Backbones and ensembling

As backbones we trained various DeBERTa models, using the Huggingface implementation. Particularly good was the large model, version 3.

For our final solution we ensembled several models, including different seeds.

Keep folds constant for all runs

For all models, we kept the same separation of training data into folds, to allow apples-to-apples comparison of the cross-validation scores.

Bits and Bytes

To speed up gradient computations for the xlarge model, we used Bitsandbytes. It decreases the memory footprint by evaluating the gradients in 8 bit precision, instead of the standard 32 bit.

Usage is simple:

  import bitsandbytes as bnb
  # adam = torch.optim.Adam(...) # comment out old optimizer
  adam = bnb.optim.Adam8bit(...) # add bnb optimizer

Gradient accumulation

With Bits and bytes we also used gradient accumulation to increase the effective batch size.

Speedup

A significant speedup of inference can be achieved with the trick where the test texts are ordered by length and maximal length parameter of the tokenizer is set to the length of the longest text in the batch, not some large predetermined number (like 512). After tokenization, padding to common length across batches is fast.
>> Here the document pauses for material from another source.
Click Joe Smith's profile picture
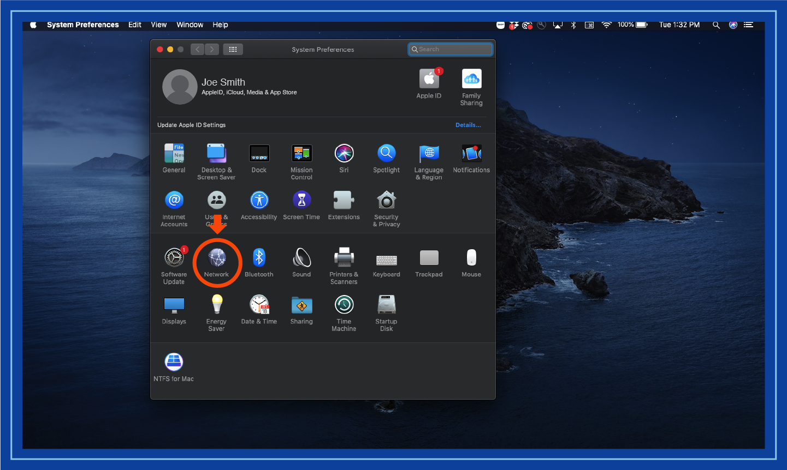 tap(180, 87)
In principle, the same can be applied to training as well.

Lowercase

For some tokenizers, training can be improved if we first lowercase the text.

Tokenizers and spaces

Significant improvement could be achieved by keeping track of the leading spaces. For example, "yy xx" was tokenized as "yy"-" xx", while "yy:xx" was tokenized as "yy"-":"-"xx". We must be mindful of this during inference.

v2, v3 tokenizers different

Tokenizers of DeBERTa v2 and v3 are different.
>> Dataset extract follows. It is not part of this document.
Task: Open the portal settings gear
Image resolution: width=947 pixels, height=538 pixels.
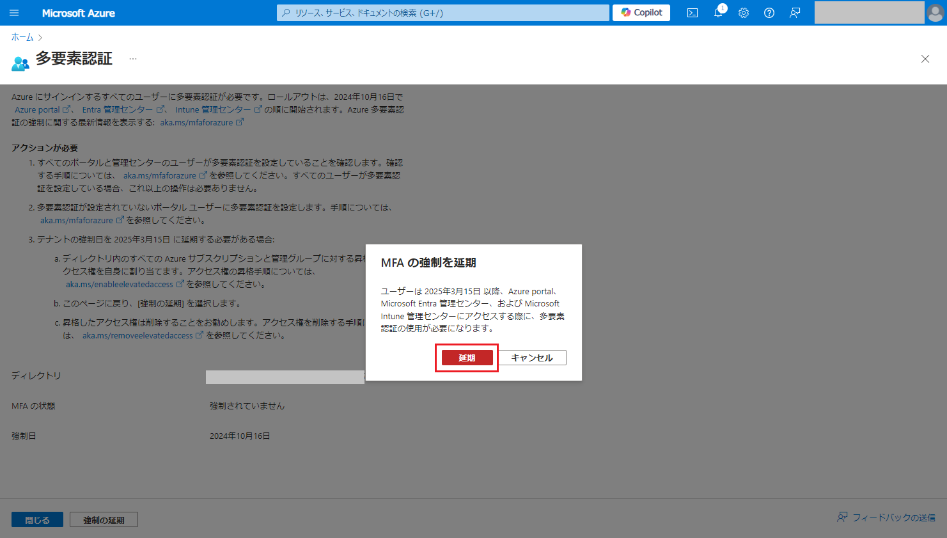Action: click(x=743, y=12)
Remove newlines from predictions

Newline characters \n, \r were never part of the annotation. Those newline characters predicted by our models should be set to zero in post processing.

Pseudolabelling

Given a large number of unlabeled texts U, we applied pseudolabelling, which boosted the cross validation notably: We first train a model on the labelled data L, getting M1. Then we use M1 to predict (pseudo-)labels L1 of the unlabelled data U. We repeat the training on L+L1, getting a better model M2. We can iterate this several times.

Pretraining using MLM

Given the large number of unlabeled texts, we can also use the masked language modelling training of DeBERTa to improve the language model with which we start the training of our annontation task. There is an example script by huggingface.

Label smoothing

Given the noise in the annotations, we tried label smoothing (instead of labels being 0 and 1, we tried 0.1/0.9), but it did not improve the models.